Exercise aim: Write out, word for word, the part of the text on IC Publications that starts at "The result has" and ends after "in its magazines.".

Provided text:
[Start of Attachment]
IC Publications has adopted a cautious approach to investing in digital until it could be confident that doing so could be commercially sustainable. Digital audiences – and revenue – have been growing. But now is the time, Ben Yedder says, for a more concerted further push.

“We are already digital-first in our thinking. We are now transitioning to a digital first business model. And because mobile is so important in Africa, this will be a mobile-first approach as well,” he explains.

“We are working towards a paid membership subscription model targeting more corporates with our magazines, newsletters, monthly business intelligence reports, access to events and so on, priced at around $1,000 a month. Having a digital platform means increasing staff numbers – which we are now doing – to create more content and publish content more often.”

With the costs the company has controlled – and despite Covid-19 – the company is now well-positioned to do so, Ben Yedder adds.

With 2020 events put on hold or postponed, necessity forced attention on to alternative approaches the business could take.

The result has been growth in 360-degree solutions that draw on the business’s know-how and networks, with the communications division disseminating content and the business and intelligence division doing the heavy lifting. This has resulted in tailored packages for commercial partners drawing on IC Publications’ virtual events and webinars, newsletters, research and reports expertise, with key excerpts from bespoke research appearing where appropriate in its magazines.

Africa 2018 – a pre-Covid success story.

In 2018, the company’s revenue was £3.7m – buoyed by a major African event it organised on behalf of Egypt’s government which alone brought in revenue worth £1m. With the government no longer hosting that event in 2019, IC Publications’ revenue dipped to £2.8m. It is now projecting £2.2m for this year due to Covid-19 with publishing and events hit especially hard, but other areas growing.
[End of Attachment]
[Collected data]
[Start of Attachment]
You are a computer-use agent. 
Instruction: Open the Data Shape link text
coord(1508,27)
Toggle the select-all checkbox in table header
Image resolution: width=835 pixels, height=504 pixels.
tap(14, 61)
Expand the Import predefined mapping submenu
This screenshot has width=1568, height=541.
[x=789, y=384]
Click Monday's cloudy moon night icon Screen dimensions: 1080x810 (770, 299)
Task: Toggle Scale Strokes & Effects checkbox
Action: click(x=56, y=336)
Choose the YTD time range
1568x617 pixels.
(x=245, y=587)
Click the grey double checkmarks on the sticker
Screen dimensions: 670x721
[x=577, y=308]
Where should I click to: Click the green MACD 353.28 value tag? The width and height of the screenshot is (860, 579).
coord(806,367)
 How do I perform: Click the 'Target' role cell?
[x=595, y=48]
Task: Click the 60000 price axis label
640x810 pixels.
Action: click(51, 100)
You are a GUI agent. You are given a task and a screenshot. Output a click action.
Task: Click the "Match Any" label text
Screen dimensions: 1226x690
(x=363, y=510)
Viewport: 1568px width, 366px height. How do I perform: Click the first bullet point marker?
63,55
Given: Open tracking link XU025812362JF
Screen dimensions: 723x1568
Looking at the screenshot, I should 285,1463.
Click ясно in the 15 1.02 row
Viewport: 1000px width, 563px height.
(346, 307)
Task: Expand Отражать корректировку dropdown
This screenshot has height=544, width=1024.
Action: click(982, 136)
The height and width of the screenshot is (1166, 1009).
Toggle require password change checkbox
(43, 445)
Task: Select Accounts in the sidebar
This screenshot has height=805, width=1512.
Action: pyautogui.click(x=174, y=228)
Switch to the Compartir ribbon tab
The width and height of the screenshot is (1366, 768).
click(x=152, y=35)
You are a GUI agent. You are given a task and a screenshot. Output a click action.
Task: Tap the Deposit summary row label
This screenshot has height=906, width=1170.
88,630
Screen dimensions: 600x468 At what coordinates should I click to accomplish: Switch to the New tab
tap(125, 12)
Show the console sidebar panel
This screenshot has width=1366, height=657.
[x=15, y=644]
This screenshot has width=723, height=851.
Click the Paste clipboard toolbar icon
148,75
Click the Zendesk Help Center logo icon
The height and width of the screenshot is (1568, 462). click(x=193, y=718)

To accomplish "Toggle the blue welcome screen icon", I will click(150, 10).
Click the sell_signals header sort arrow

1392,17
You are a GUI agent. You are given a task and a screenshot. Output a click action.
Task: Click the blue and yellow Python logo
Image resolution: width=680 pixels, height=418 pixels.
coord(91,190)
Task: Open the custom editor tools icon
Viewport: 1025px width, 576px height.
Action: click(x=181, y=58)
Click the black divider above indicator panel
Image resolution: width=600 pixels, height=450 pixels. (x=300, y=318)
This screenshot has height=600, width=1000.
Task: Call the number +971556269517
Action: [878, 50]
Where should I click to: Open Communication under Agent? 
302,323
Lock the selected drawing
[End of Attachment]
Output for this exercise:
The result has been growth in 360-degree solutions that draw on the business’s know-how and networks, with the communications division disseminating content and the business and intelligence division doing the heavy lifting. This has resulted in tailored packages for commercial partners drawing on IC Publications’ virtual events and webinars, newsletters, research and reports expertise, with key excerpts from bespoke research appearing where appropriate in its magazines.